La elección de la Nueva Al Alamein como recepción se debe a que tanto Presidencia como el Gobierno egipcio se trasladan desde hace pocos años a esta localidad durante el periodo estival, alejado de la muchedumbre y persistente calor de El Cairo.
De hecho, pese a que medios egipcios indicaran que el equipo iba a ser saludado hoy por el presidente egipcio, Abdelfatah al Sisi, la oficina de Presidencia ha comunicado poco antes de la llegada de la selección que el mandatario los recibirá mañana, sin dar más detalles.
El seleccionador egipcio, el verdadero protagonista
Entre los aficionados asistentes, la fotografía de Salah no faltaba, aunque el verdadero protagonista fue el seleccionador de Egipto, Hossam Hassan, quien ya ha sido renovado para estar al frente del equipo por -según medios locales- cuatro años más.
Su imagen en diferentes carteles lo mostraba junto con la bandera palestina, dado que Hassan enseñó un estandarte de Palestina tras vencer a Australia en los dieciseisavos del Mundial. Luego, el técnico pidió en una rueda de prensa que se permita vivir al pueblo palestino y calificó de inhumano no sentir el sufrimiento palestino, lo cual generó un impacto internacional.

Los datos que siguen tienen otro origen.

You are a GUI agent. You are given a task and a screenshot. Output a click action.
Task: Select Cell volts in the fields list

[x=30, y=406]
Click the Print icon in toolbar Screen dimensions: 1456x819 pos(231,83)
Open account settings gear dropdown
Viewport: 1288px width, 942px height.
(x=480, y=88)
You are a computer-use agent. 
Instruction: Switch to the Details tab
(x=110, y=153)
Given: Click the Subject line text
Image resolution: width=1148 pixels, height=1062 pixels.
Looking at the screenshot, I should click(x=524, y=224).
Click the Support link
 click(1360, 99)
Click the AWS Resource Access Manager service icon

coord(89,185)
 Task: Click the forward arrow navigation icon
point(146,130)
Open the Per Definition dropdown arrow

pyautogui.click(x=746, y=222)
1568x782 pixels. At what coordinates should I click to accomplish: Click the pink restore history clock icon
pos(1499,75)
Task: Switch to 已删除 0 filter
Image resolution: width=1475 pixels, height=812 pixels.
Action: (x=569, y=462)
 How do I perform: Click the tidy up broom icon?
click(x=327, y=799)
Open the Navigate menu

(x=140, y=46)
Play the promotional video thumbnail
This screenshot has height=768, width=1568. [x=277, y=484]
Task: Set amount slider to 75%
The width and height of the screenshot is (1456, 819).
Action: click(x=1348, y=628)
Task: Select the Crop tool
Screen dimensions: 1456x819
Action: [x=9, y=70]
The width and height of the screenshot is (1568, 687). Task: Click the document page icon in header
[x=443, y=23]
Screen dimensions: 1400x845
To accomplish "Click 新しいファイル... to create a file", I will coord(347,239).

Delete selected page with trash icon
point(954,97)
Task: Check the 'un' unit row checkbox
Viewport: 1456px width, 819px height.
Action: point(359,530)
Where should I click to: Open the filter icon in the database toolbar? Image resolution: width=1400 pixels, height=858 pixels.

Pero también los fans que esperaban al equipo hacían el gesto de los brazos cruzados en aspa a la altura de las muñecas, algo que el seleccionador hizo durante los minutos finales del partido eliminatorio con Argentina para alertar al colegiado sobre una conducta discriminatoria.
El árbitro, quien consideró la acción una protesta, le mostró una tarjeta amarilla. Este gesto es la señal oficial de la FIFA para activar el protocolo antidiscriminación.
Pero, hasta el momento, la FIFA no ha informado de ningún incidente racista durante la cita deportiva, ni tampoco la Federación Egipcia de Fútbol (EFA, en inglés) ha comentado al respecto.